O assassinato de João Alberto Silveira de Freitas, um homem negro de 40 anos, espancado até a morte por seguranças do Carrefour em Porto Alegre gera uma onda de protestos em todo o país. E não é a primeira vez que a rede de hipermercados é foco de acusações de racismo. Em Osasco e outras cidades, o Carrefour já protagonizou escândalos semelhantes.

publicidade

Em 2009, o técnico em eletrônica Januário Santana foi vítima de racismo e espancado e humilhado por seguranças do hipermercado em Osasco. O vigilante da loja o acusou de ter roubado o próprio carro, uma Ecosport, por não acreditarem que o veículo pertencia a ele.

Em 2010, o Carrefour indenizou Januário pelo ocorrido (o valor não foi divulgado). A rede afirmou, na época, que o episódio ajudou a “transformar mal-entendidos e falhas em oportunidade de aprendizado e de aprimoramento. Um movimento não apenas para evitar que incidentes como esse se repitam, mas para promover transformações que permitam, de fato, avançar na consolidação dos princípios fundamentais da empresa, migrando do campo das intenções para a esfera da realidade concreta”.

publicidade

No entanto, “incidentes” como o racismo sofrido pelo osasquense Januário continuaram se repetindo em unidades do Carrefour.

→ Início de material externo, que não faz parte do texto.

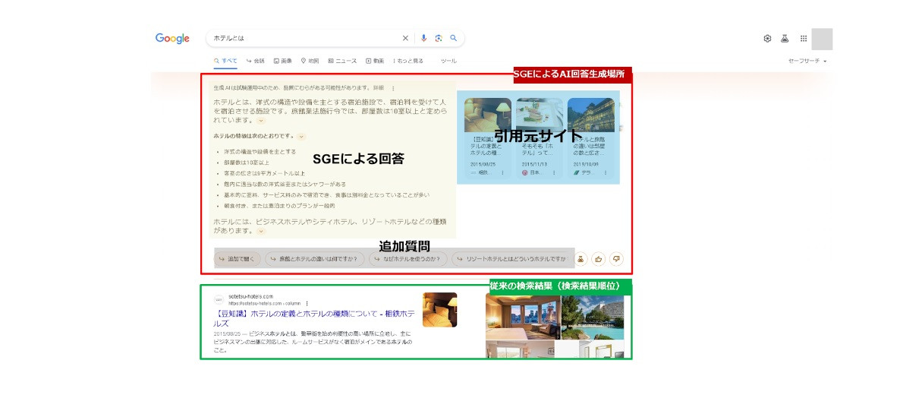Click the 追加で聞く follow-up button
903x395 pixels.
238,259
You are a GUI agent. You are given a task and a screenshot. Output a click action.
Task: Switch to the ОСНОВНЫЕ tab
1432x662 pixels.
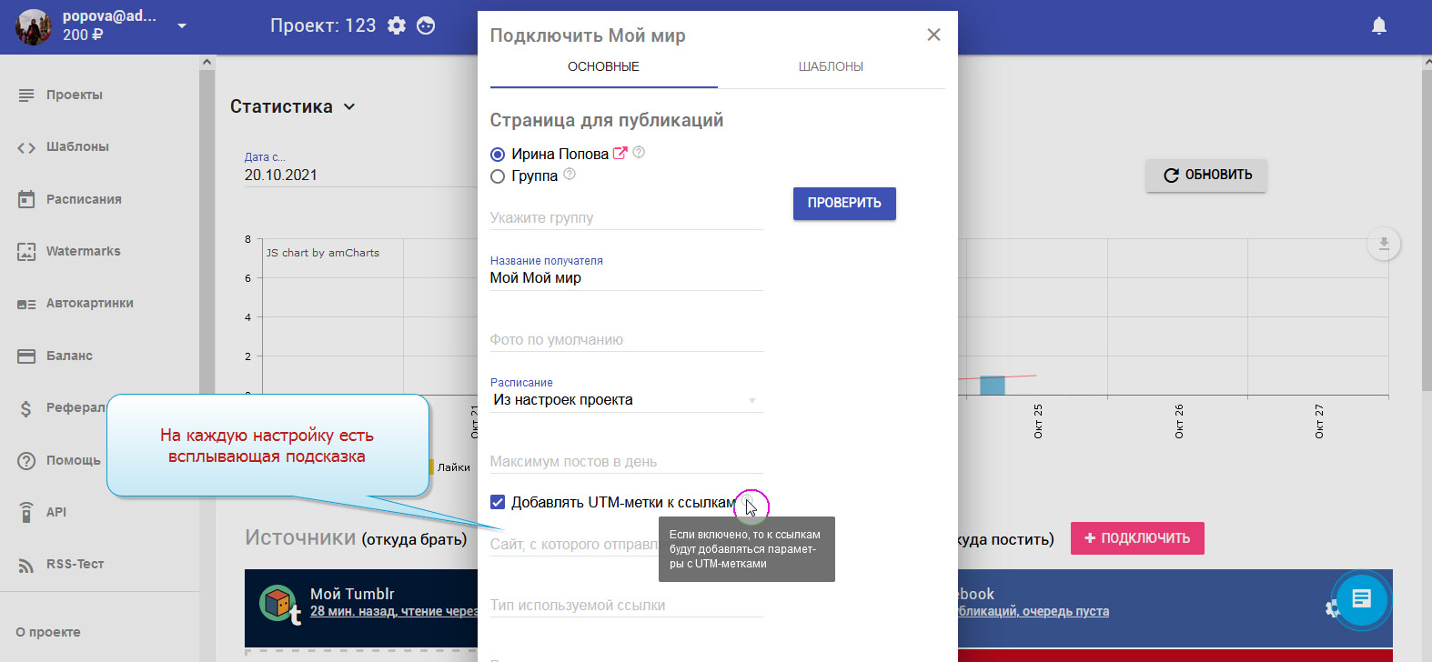pyautogui.click(x=603, y=66)
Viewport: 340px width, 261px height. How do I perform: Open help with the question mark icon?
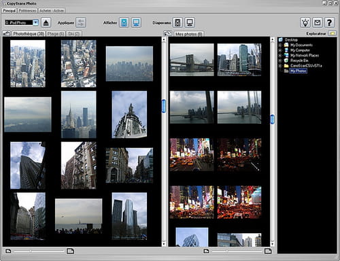(329, 22)
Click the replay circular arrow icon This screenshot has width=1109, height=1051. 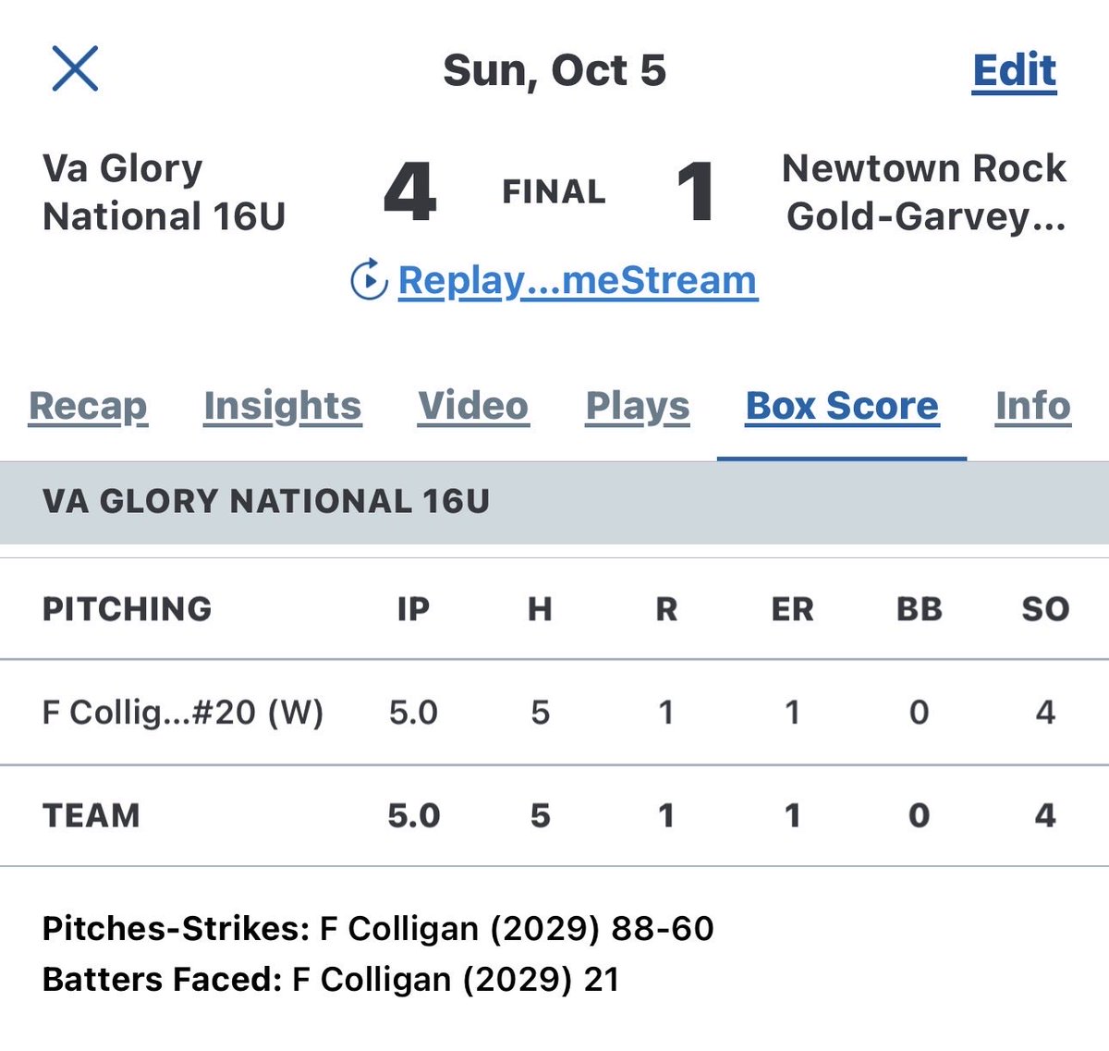pos(368,279)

Em 2018, Luís Carlos Gomes, foi agredido por seguranças do Carrefour em São Bernardo do Campo. Ele foi surpreendido pelos vigilantes após abrir uma cerveja dentro da loja. As agressões continuaram mesmo após ele garantir que pagaria pelo produto. Gomes, que é deficiente físico, teve múltiplas fraturas. Ele acusou o supermercado de racismo e discriminação e pediu uma indenização de R$ 200 mil.

publicidade

Este ano, uma funcionária do Atacadão, do Grupo Carrefour, foi demitida após denunciar um episódio de racismo do qual foi vítima, no Rio de Janeiro. Nataly Ventura da Silva, de 31 anos, convivia com a discriminação de um colega de trabalho, que escreveu “só para branco usar”, em seu avental. Ela foi desligada da empresa após denunciar a situação, sob a justificativa de ter “se envolvido em situações de conflito com outros funcionários”.

Porto Alegre

Nesta quinta-feira (19), dois seguranças brancos do Carrefour, incluindo um PM, foram presos por agredir e matar João Alberto Silveira Freitas, um homem negro de 40 anos. O espancamento teria começado após um desentendimento entre a vítima e uma funcionária do hipermercado, em Porto Alegre.

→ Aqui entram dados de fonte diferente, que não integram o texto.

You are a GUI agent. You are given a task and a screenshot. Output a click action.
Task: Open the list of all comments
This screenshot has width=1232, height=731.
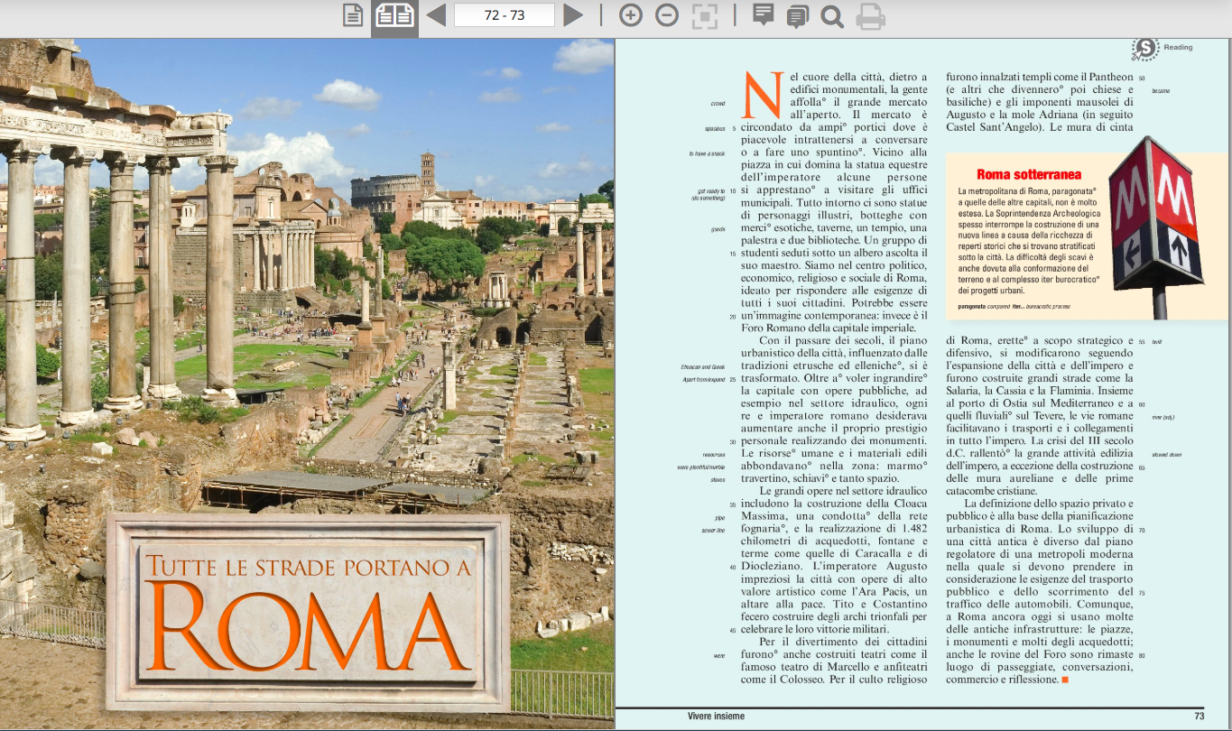point(797,16)
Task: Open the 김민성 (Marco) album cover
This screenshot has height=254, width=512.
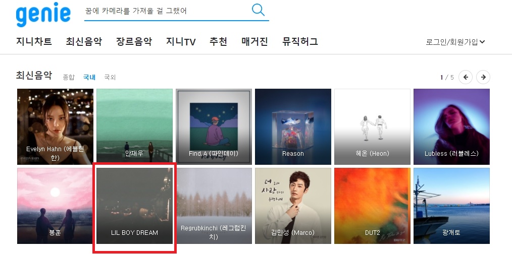Action: click(x=293, y=206)
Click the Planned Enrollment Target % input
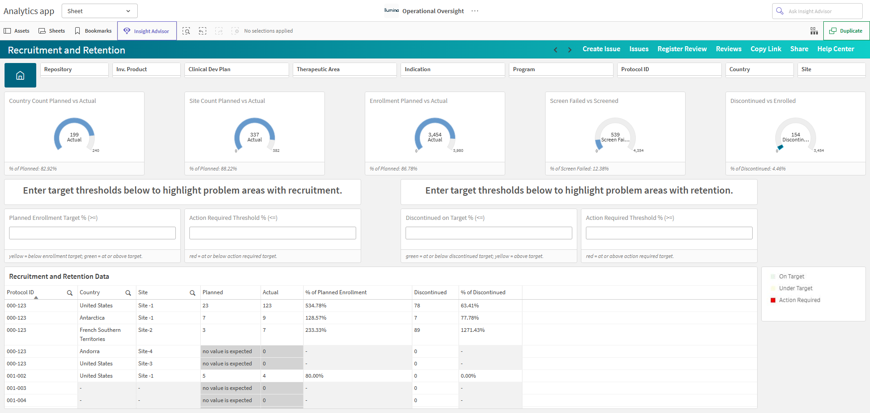 click(92, 233)
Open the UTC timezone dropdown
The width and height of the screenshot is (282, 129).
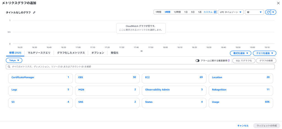pyautogui.click(x=231, y=12)
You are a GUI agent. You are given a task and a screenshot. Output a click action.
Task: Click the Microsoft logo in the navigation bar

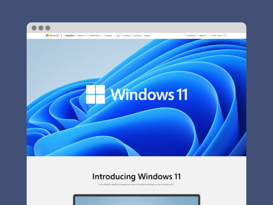53,35
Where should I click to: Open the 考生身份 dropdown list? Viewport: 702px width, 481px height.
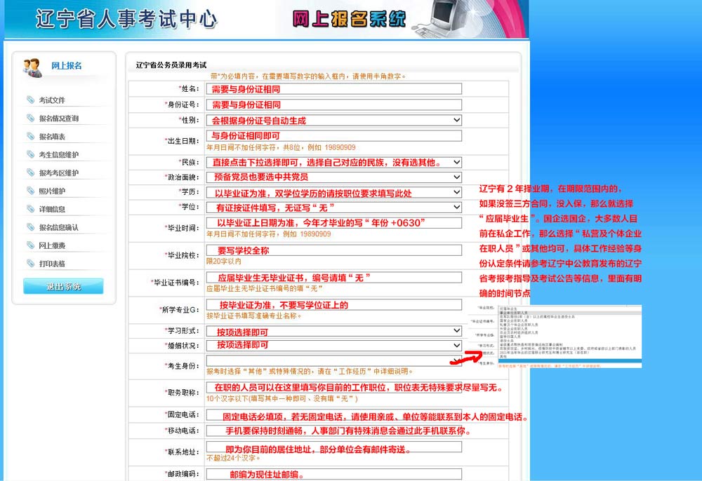pos(455,360)
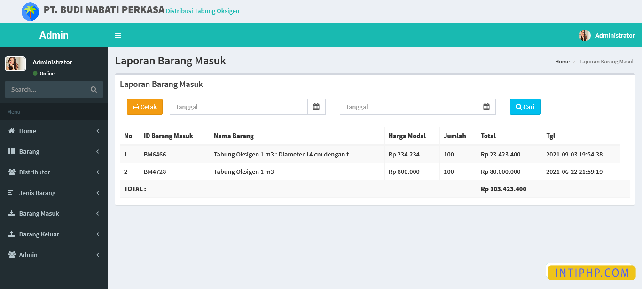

João Alberto Silveira de Freitas foi espancado até a morte no Carrefour em Porto Alegre

“A esposa [da vítima] referiu que eles estavam no mercado fazendo compras, que o marido fez um gesto, que ela não soube especificar, para a fiscal. E ele teria sido conduzido para fora do mercado”, afirmou a delegada Roberta Bertoldo, segundo o “G1”.

Uma equipe do Serviço de Atendimento Móvel de Urgência (SAMU) tentou reanimar o homem depois que ele foi espancado, mas ele morreu no local. Ainda não se sabe qual foi a causa da morte, mas uma análise preliminar da perícia indica que pode ter sido asfixia.

Em nota, o Carrefour declara:

“O Carrefour informa que adotará as medidas cabíveis para responsabilizar os envolvidos neste ato criminoso. Também romperá o contrato com a empresa que responde pelos seguranças que cometeram a agressão. O funcionário que estava no comando da loja no momento do incidente será desligado. Em respeito à vítima, a loja será fechada. Entraremos em contato com a família do senhor João Alberto para dar o suporte necessário.

O Carrefour lamenta profundamente o caso. Ao tomar conhecimento deste inexplicável episódio, iniciamos uma rigorosa apuração interna e, imediatamente, tomamos as providências cabíveis para que os responsáveis sejam punidos legalmente. Para nós, nenhum tipo de violência e intolerância é admissível, e não aceitamos que situações como estas aconteçam. Estamos profundamente consternados com tudo que aconteceu e acompanharemos os desdobramentos do caso, oferecendo todo suporte para as autoridades locais”.